In her decision, adjudicator Patricia Owens examined the job descriptions for Ms Deveney’s former job and the new position.
She noted that the grade and pay were the same for both jobs. However, the old role was described as a “manager” position, reporting to director level, while the new role was described as a “lead” position and did not involve managing a budget, the adjudicator noted.
The “manager” position described responsibilities at a “strategic level” while the new “portfolio” lead had duties that were “very much operational”, she wrote.

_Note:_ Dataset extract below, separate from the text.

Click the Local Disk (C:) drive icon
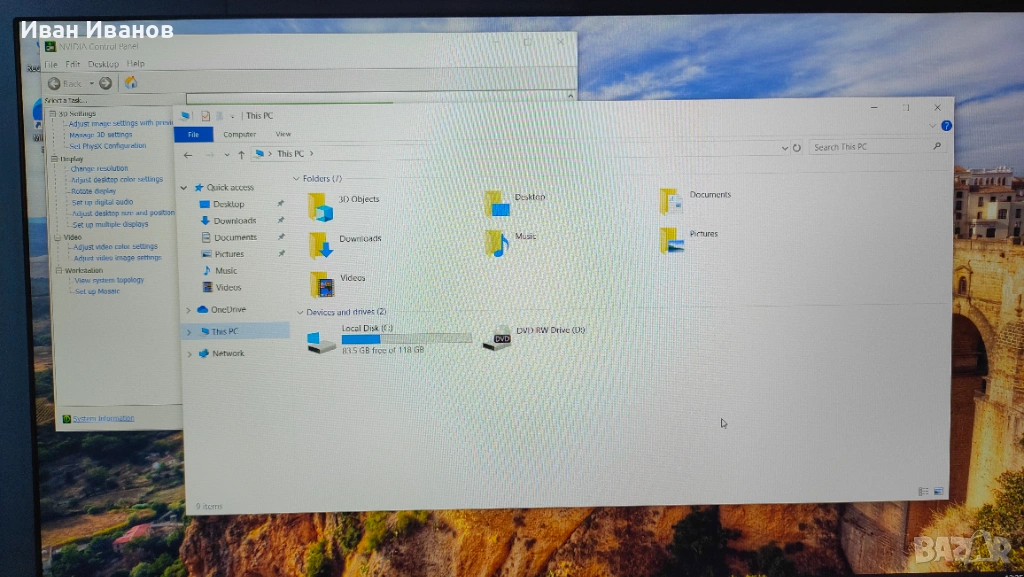The width and height of the screenshot is (1024, 577). coord(321,341)
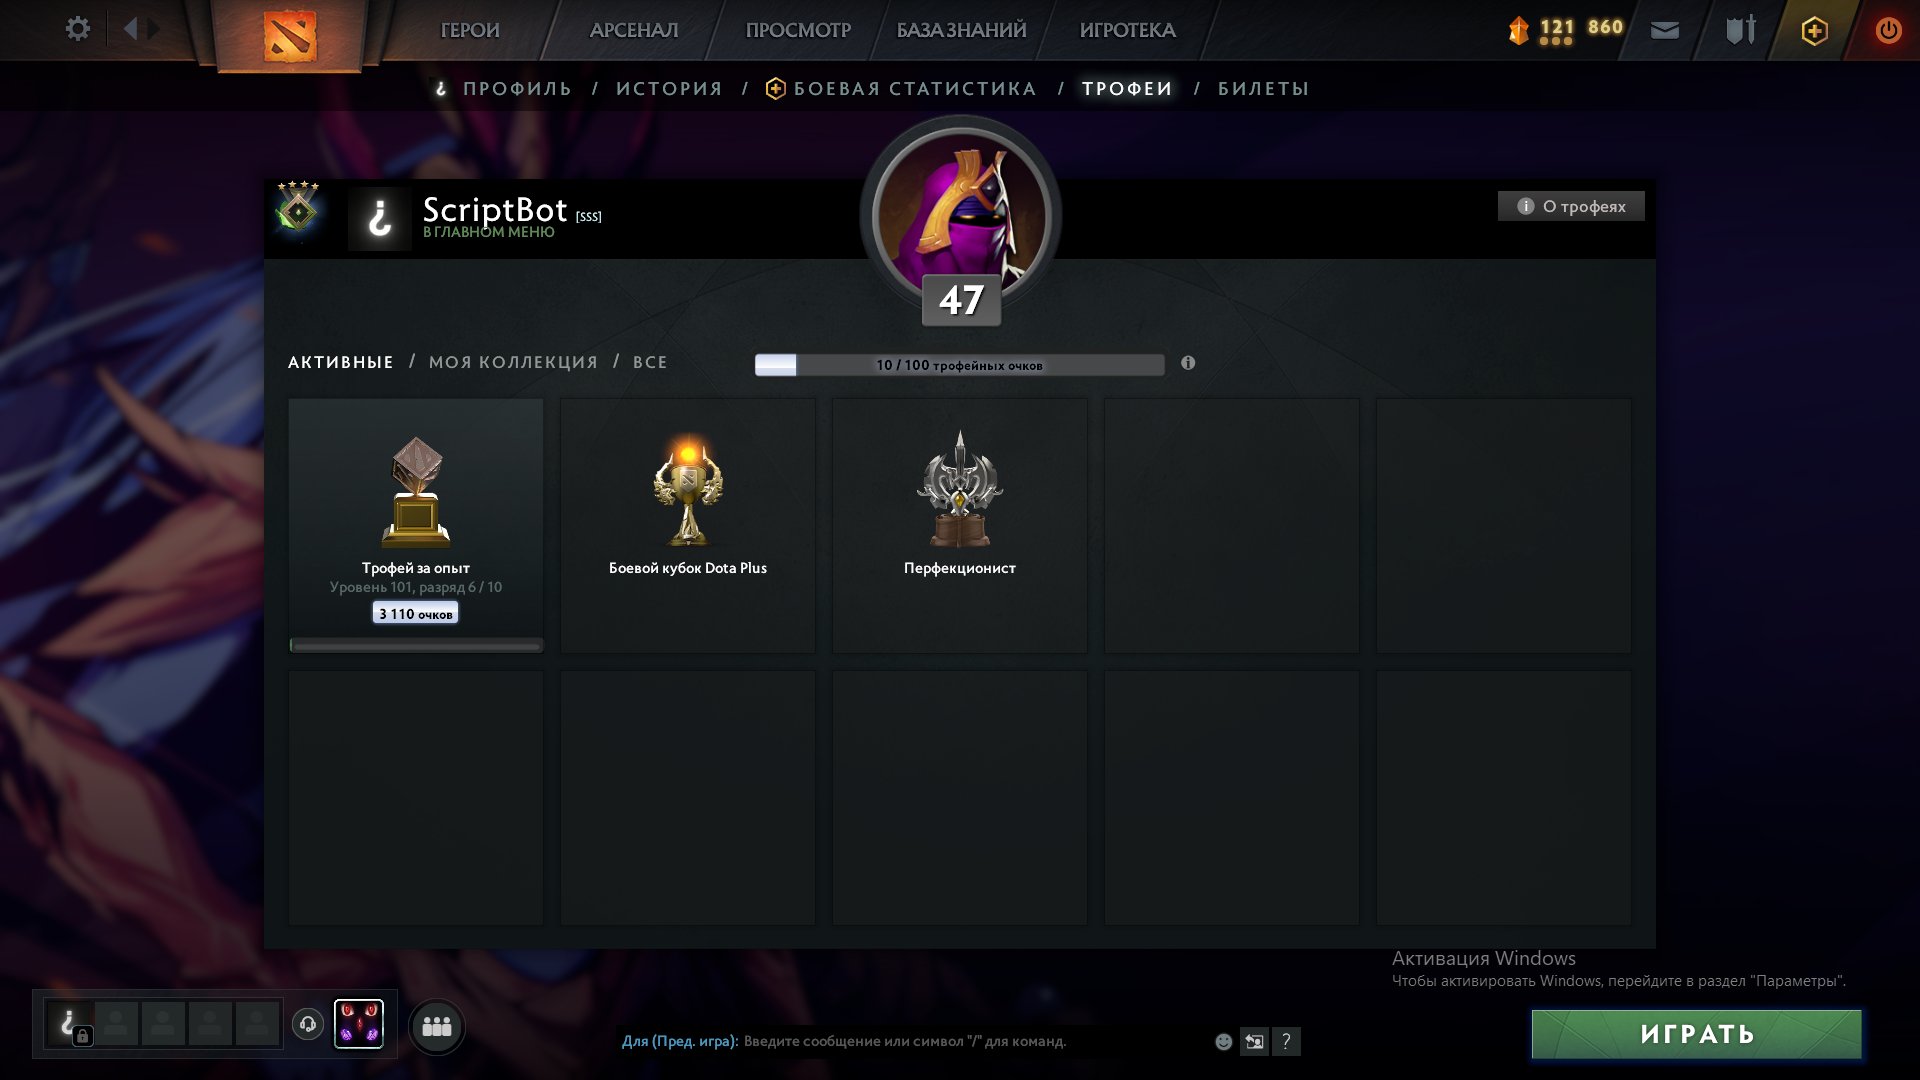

She added that it was “not difficult to imagine how offensive” the suggestion that “a small portion” of the budget Ms Deveney once managed would be requested for her. Ms Owens concluded that the new post “constituted a demotion for the complainant”.
Ms Owens also wrote that she was “struck by the inconsistencies” in Mr A’s account of his discussions with the complainant on the new role, while Ms Deveney had been “consistent throughout”.
She concluded on the balance of probabilities that the employer had “already decided that the complainant would move to the new role upon her return from maternity leave and that there was no intention to provide her with options”.
Ms Owens called it a “fait accompli”, and also rejected a further argument by the firm that the transfer was required because of organisational change.
She concluded that Ms Deveney had been discriminated against on the grounds of gender by not being returned to her former position after maternity leave.
The adjudicator awarded €68,000 in compensation for the breach, just short of a year’s basic salary.